Zusammengebauter Klumpen Heimat
Das Cover-Artwork und mitunter auch die Songs versprühen einen amerikanischen Südstaaten-Vibe. "Dort bin ich aufgewachsen, von da komm ich her. Für mich war das Album wie ein Zurückgehen zu den eigenen Wurzeln." So vielseitig und nachdenklich wie seine Musik ist auch Caspers Verhältnis zum Thema Heimat. "Heimat habe ich nie ernsthaft definiert. Ich fühle mich weder in Bösingfeld oder Berlin, noch in Bielefeld oder Mississippi zuhause. Für mich definiert sich Heimat aus Musik. Zum Beispiel Manchester durch die Stone Roses und Oasis oder New Jersey durch Bruce Springsteen oder The Gaslight Anthem. Wenn ich all diese Einflüsse zusammenzähle, dann könnte ich mir einen Klumpen Heimat bauen. Vielleicht bin ich deswegen so gerne auf Tour."
Diese führt in anfangs nur in kleine Klubs, wie etwa am 2. November ins völlig ausverkaufte Wiener Flex. Warum eigentlich so bescheiden? "Das Konzept für die Platte war, einfach alles noch einmal auf Reset zu setzen. Viele glauben, ich kokettiere mit einer gewissen Unsicherheit, das stimmt aber nicht. Ich habe lieber schnell eine ausverkaufte Club-Tour als eine halbvolle Halle. Das ist das traurigste auf Erden."
Da die Karten für die kleinen Konzerte weggehen wie die warmen Semmel, sind auch schon die großen Hallentermine fixiert. Am 8. März 2014 macht Casper im Wiener Gasometer Station, zwei Tage später im Posthof Linz. Tickets erhalten Sie unter 01/960 96 999 oder im "Krone"-Ticketshop.
Humorige Pattsituation
Und die Geschichte mit dem Interview?

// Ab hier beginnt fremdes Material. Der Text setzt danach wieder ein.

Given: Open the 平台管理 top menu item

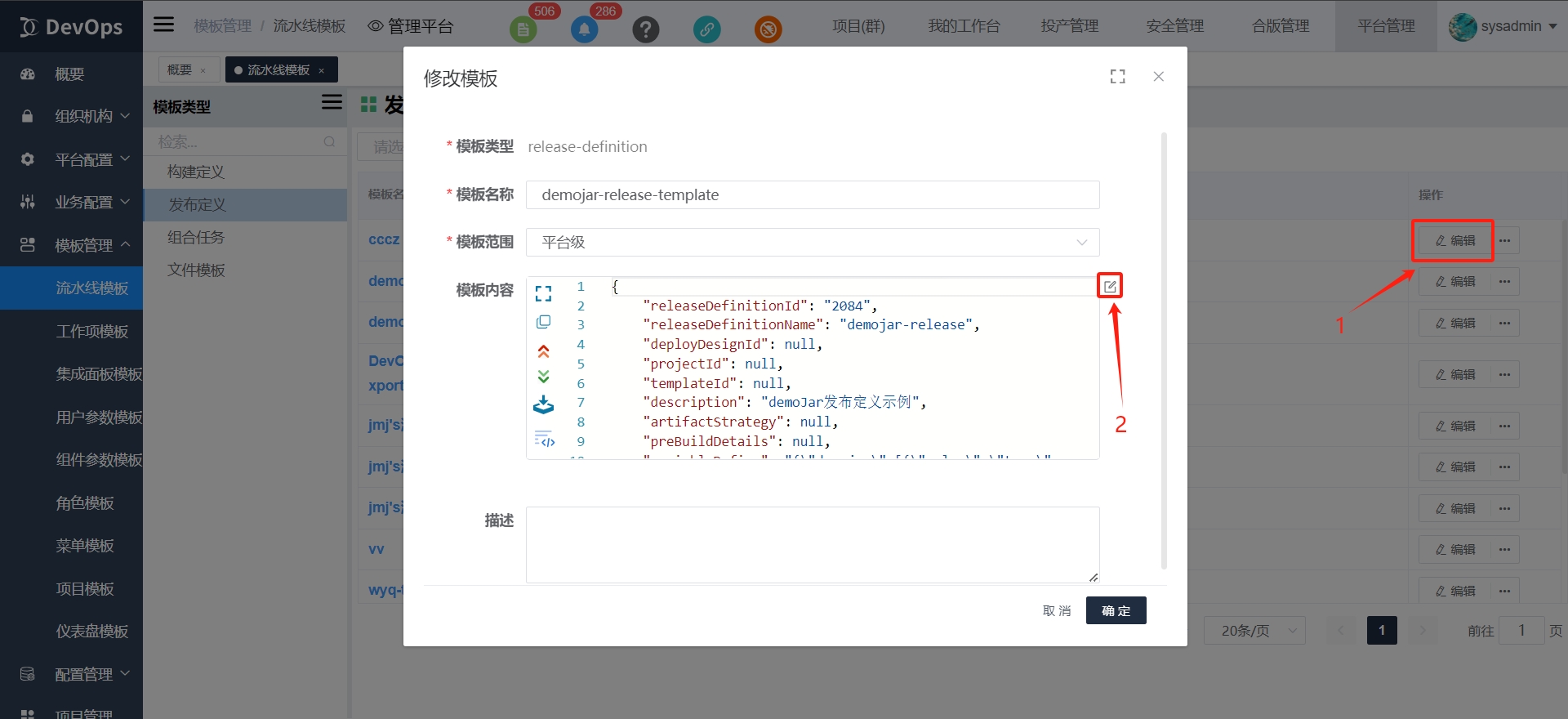Looking at the screenshot, I should [x=1386, y=26].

Die endete mit einer Pattsituation. "Ich kann kein Kunststück", antworte ich Casper, "aber ich kann dir von jedem deutschen Bundesligaverein ein paar Spieler nennen." "Dann zähle mir welche von meinem Lieblingsklub Arminia Bielefeld auf", fordert mich der Künstler heraus. "Die spielen aber nur in der zweiten Liga", entgegne ich ihm, und ernte ein ironisch-resignierendes "hast ja recht...". Eben amüsant, bereichernd und angenehm - wie auch die Songs auf "Hinterland".